Exact copies of the line with "The height and width of the screenshot is (448, 800)." and of all lines after it through the end of the entries are required, and no other lines.

··· Data for the task

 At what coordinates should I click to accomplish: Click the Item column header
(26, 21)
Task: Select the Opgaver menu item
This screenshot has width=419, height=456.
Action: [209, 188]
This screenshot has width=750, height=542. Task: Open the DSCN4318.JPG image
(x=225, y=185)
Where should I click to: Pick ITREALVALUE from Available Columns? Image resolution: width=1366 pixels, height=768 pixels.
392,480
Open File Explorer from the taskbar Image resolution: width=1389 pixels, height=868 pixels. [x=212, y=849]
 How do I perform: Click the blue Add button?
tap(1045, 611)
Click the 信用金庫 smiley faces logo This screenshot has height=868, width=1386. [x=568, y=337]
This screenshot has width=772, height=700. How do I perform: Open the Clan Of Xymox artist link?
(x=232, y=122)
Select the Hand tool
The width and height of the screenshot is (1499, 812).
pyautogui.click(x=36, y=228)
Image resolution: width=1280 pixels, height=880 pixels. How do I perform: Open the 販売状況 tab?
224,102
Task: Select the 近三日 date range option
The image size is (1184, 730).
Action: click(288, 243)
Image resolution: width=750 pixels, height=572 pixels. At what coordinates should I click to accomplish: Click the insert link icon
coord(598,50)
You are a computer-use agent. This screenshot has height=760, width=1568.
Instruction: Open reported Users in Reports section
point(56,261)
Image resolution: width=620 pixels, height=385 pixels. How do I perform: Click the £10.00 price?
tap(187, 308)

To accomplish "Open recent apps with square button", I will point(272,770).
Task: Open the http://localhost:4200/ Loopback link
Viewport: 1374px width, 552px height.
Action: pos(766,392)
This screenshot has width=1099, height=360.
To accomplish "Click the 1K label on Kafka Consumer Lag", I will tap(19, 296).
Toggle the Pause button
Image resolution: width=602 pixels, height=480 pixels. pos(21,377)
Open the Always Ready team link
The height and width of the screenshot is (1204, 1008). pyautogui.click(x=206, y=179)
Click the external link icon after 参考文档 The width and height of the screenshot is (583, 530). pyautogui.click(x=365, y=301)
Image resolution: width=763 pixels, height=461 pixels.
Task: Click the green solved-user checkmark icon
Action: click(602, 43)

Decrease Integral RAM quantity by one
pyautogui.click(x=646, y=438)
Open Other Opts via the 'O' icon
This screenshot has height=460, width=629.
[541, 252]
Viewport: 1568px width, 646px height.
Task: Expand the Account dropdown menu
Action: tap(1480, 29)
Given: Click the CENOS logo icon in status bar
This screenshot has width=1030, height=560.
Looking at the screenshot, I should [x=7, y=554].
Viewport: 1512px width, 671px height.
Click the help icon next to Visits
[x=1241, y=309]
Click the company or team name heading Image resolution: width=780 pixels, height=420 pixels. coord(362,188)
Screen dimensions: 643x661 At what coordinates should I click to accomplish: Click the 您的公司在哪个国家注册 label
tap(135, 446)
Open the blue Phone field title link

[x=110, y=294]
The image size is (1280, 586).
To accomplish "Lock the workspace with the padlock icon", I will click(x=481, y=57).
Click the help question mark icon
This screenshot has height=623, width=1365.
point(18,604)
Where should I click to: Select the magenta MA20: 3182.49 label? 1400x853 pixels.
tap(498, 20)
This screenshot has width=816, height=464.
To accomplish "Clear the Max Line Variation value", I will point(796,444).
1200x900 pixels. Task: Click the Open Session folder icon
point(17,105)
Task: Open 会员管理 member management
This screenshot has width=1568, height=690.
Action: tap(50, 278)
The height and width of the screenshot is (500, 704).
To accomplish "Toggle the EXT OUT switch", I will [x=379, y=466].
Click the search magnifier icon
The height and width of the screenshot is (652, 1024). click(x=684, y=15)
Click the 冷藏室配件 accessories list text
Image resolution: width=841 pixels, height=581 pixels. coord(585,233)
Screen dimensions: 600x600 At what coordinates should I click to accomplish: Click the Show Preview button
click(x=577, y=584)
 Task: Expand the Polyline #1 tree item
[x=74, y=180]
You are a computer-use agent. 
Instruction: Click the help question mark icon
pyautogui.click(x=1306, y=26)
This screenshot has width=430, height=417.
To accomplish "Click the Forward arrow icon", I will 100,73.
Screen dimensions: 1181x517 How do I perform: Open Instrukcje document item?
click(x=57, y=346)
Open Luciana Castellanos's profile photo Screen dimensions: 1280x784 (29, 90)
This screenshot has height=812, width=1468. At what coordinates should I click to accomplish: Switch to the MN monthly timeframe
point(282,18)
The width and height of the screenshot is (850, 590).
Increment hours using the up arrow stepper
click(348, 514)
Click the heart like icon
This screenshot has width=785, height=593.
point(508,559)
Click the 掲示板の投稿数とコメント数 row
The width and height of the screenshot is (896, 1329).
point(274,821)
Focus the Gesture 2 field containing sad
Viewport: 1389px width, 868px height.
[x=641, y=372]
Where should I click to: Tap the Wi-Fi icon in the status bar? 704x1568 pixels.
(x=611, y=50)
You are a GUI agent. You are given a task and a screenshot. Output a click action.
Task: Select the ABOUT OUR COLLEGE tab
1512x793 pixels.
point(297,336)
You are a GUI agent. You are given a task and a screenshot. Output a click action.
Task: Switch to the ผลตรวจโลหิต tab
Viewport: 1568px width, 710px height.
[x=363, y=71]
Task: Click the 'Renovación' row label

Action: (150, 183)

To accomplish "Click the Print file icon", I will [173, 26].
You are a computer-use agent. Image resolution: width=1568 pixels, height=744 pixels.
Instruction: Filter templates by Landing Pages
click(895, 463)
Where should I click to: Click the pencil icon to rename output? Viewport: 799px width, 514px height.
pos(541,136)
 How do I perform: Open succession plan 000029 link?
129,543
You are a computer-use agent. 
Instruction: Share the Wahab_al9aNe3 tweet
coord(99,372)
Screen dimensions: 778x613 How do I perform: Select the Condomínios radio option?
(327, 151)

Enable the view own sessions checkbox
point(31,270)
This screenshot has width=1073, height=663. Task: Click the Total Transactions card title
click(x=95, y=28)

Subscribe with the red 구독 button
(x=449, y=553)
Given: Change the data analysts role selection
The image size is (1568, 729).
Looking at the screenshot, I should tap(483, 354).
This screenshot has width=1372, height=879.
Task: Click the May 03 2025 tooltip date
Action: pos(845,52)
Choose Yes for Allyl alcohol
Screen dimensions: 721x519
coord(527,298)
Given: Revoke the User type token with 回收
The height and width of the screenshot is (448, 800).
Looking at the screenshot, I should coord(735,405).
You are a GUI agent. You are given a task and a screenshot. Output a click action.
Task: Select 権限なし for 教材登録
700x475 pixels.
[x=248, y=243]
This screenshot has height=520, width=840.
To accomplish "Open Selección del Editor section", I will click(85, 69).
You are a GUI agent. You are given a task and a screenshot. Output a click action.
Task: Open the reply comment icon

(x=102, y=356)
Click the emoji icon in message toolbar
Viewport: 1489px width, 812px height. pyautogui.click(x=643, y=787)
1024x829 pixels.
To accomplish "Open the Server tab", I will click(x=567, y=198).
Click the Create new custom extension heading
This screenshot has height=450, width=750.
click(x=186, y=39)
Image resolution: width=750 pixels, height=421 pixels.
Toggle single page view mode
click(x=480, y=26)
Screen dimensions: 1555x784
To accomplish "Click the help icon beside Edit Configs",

······

■ Answer box
The height and width of the screenshot is (448, 800).
Looking at the screenshot, I should coord(735,405).
You are a GUI agent. You are given a task and a screenshot. Output a click action.
Task: Select 権限なし for 教材登録
700x475 pixels.
[x=248, y=243]
This screenshot has height=520, width=840.
To accomplish "Open Selección del Editor section", I will click(85, 69).
You are a GUI agent. You are given a task and a screenshot. Output a click action.
Task: Open the reply comment icon

(x=102, y=356)
Click the emoji icon in message toolbar
Viewport: 1489px width, 812px height. pyautogui.click(x=643, y=787)
1024x829 pixels.
To accomplish "Open the Server tab", I will click(x=567, y=198).
Click the Create new custom extension heading
This screenshot has height=450, width=750.
click(x=186, y=39)
Image resolution: width=750 pixels, height=421 pixels.
Toggle single page view mode
click(x=480, y=26)
Screen dimensions: 1555x784
To accomplish "Click the help icon beside Edit Configs",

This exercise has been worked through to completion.